Urbanspace now operates three vacation markets in New York: Bryant Park, Union Square and Columbus Circle. The pandemic put a damper on celebrations in 2020, when only a scaled-down Bryant Park opened. Last year, Bryant Park was open to capacity, but Union Square was at 80% capacity and Columbus Circle was at 50% capacity. This year, not only are all three stores at full capacity, Urbanspace is adding another in Brooklyn, opening November 28. Vendors compete for pop-up space and pay Urbanspace a weekly or monthly rent.

“We’ve received more applications than ever before, which tells us vendors are excited to be back in the pop-up game,” said Evan Shelton, director of pop-up markets at Urbanspace. “I’m very optimistic.”

So far, foot traffic has increased slightly from a year ago as tourism continues to improve, Shelton said. While tourist numbers remain below 2019 levels, tourism trade group NYC & Company expects 56.4 million domestic and international visitors by the end of 2022, up 30% from a year ago. That bodes well for small businesses, as the holiday season can account for 20% of annual sales.

For Austin Gonzales, CEO of SallyeAnder in Beacon, New York, the Bryant Park store is a way to meet new customers and see what resonates with them. So far this year, her lemongrass and charcoal detox soap and tub of natural bug repellent are popular items. Like most businesses, she faces higher costs for everything from olive oil to paper bags. She raised the price of her soaps from $8 to $9.25.

“Holiday shops do a great job for us,” she said. “We see thousands and thousands of customers and we get tons of new advice, ideas, suggestions and testimonials.”

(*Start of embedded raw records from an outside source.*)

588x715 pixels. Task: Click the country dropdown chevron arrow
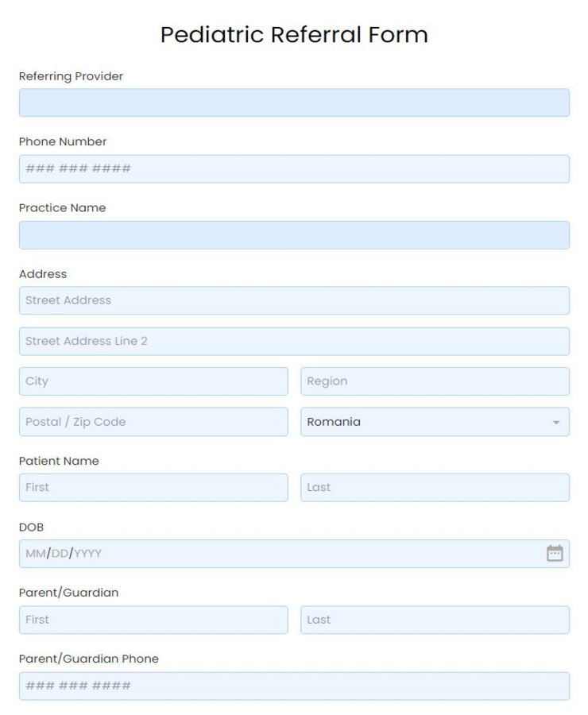click(556, 422)
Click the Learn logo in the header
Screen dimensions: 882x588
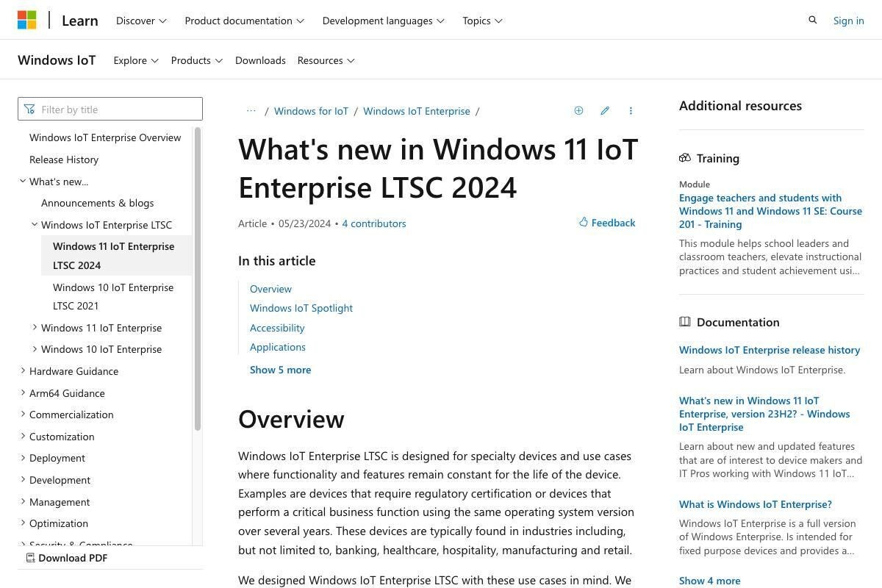point(79,21)
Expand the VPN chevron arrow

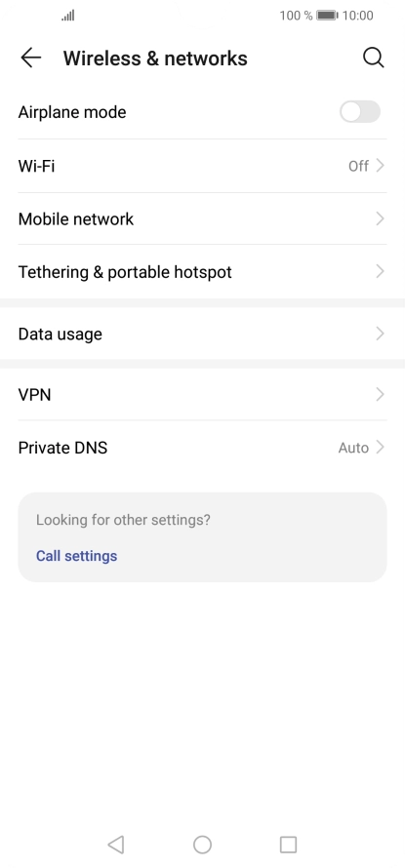pos(380,395)
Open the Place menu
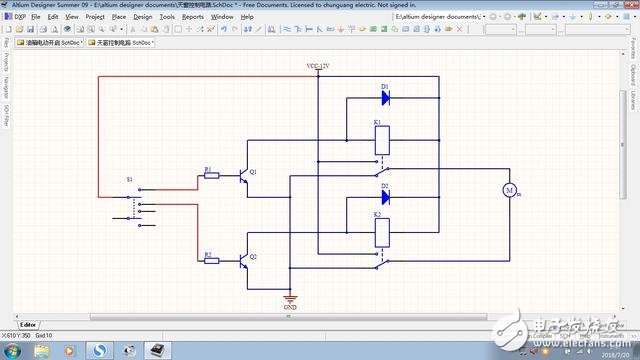640x360 pixels. pyautogui.click(x=119, y=17)
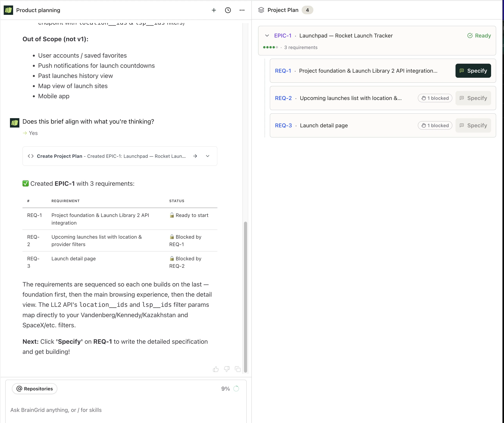504x423 pixels.
Task: Open chat history via the clock icon
Action: click(228, 10)
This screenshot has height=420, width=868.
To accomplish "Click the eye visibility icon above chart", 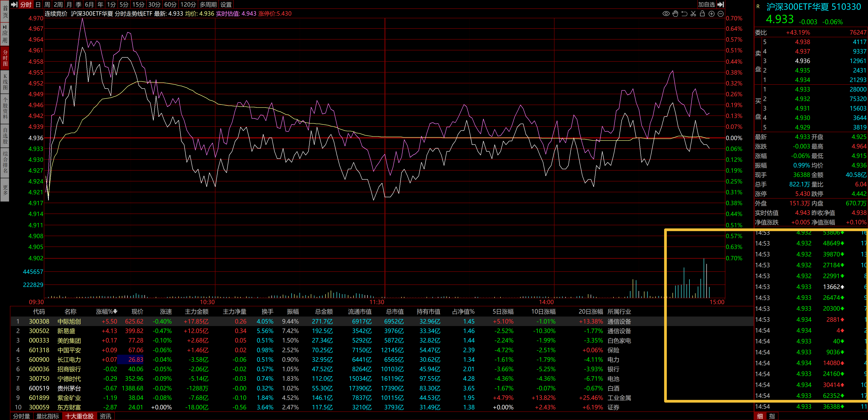I will click(x=666, y=14).
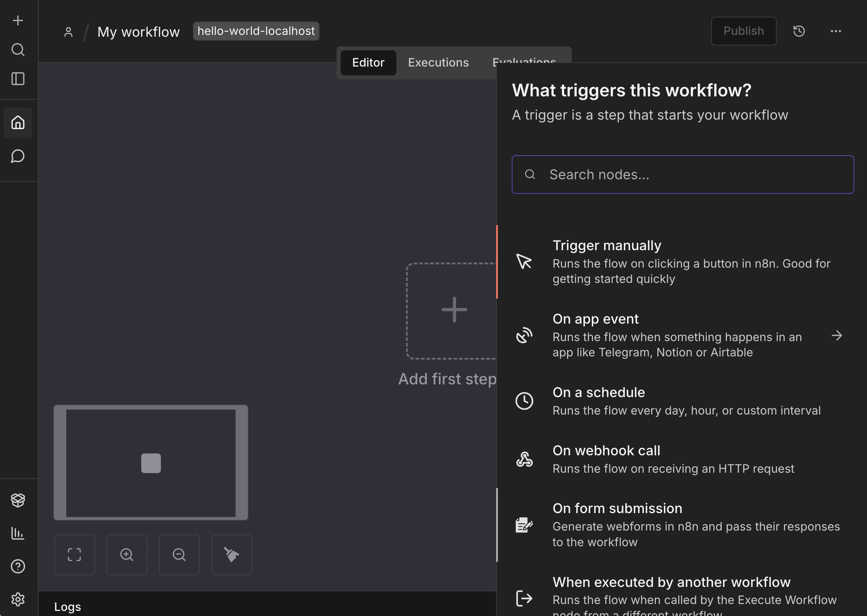
Task: Open the help question mark icon
Action: point(18,566)
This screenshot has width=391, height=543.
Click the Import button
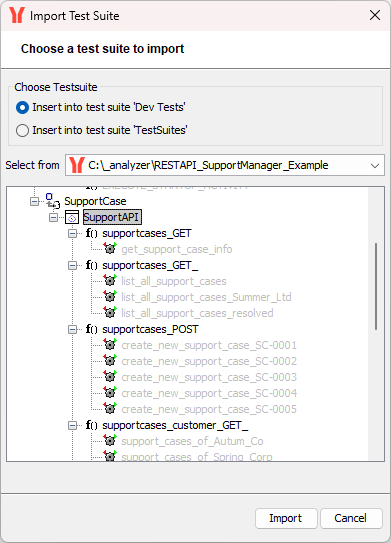[x=286, y=518]
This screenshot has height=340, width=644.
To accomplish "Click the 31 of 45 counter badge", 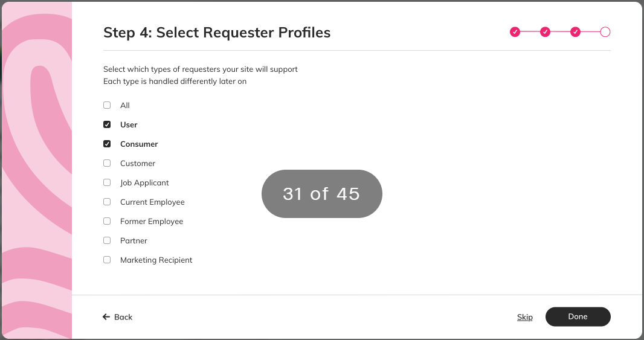I will tap(322, 194).
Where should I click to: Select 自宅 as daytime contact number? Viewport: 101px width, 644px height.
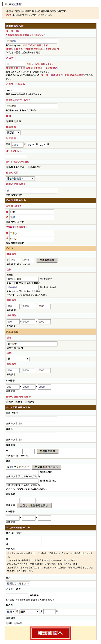(x=7, y=402)
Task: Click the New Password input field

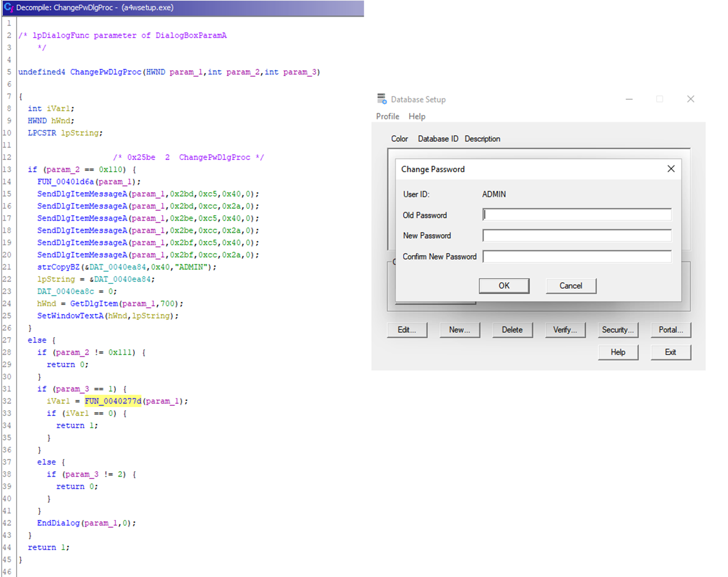Action: (x=577, y=236)
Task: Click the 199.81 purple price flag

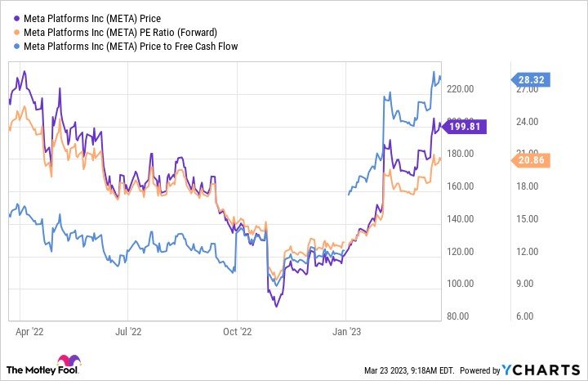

For some small businesses, the markets are a welcome respite after a busy few years. Elizabeth Ryan, who owns and operates Breezy Hill Orchard in Staatsburg, New York, said the initial outbreak of COVID-19 caused her revenue to plummet by 80% in 2020.

Ryan is a founding member of the Union Square Greenmarket and has long been a fixture at Manhattan’s Christmas markets, selling cider, cider donuts and gingerbread. She said her orchard has mostly recovered, helped by a good apple harvest this year. But Christmas markets are giving her a much-needed boost in sales.

“We love working for the holiday markets, it’s helped us a lot to overcome various problems,” she said.

Preparing for holiday markets is labor-intensive, as many small businesses must haul their wares for miles and spend many hours staffing their stalls. Ryan’s farm is 100 miles north of town and Ryan drives here almost every day. But being in the market and watching New York City recover from the pandemic is well worth the effort.

“The reopening of shops and the return of Christmas this past year has been very boisterous and joyful. I hope it’s the same this year,” she said.

While holiday market-goers may feel the pinch of 40-year-high inflation rates, Lisa Devo, owner of Soap & Paper Factory, a Nyack, NY-based maker of candles and other scented products, said shoppers are still looking for an affordable treat or gift. Devo, which has had a booth in Bryant Park for about seven years, has six or seven products under $25 and not many items over $50. She had to raise some prices, for example candles that cost $28 now retail for $32.

Shoppers return year after year for their “Roland Pine” line of products, including candles and diffusers that have a pine scent that wafts from their booth. Devo calls the fragrance “the star of our company”.

“We’re a feel-good thing for under $50,” she said. “People spend $30 on a candle. It’s not like spending $10,000 on a couch or anything. … I haven’t really seen a lot of headwinds.”

Most of Soap & Paper Factory’s sales come from wholesale orders, but selling items in markets at retail prices provides a boost. “We’re hoping for a great year – we compare our numbers every year and we’re off to a great start.”

She said crowds appear to be more resilient than last year, although they still don’t feel quite back to “normal” pre-pandemic levels. She feels fear of COVID-19 has eased and is happy to see fewer masks.

“Well yeah, I think it’s good. It feels like things are kinda back on track.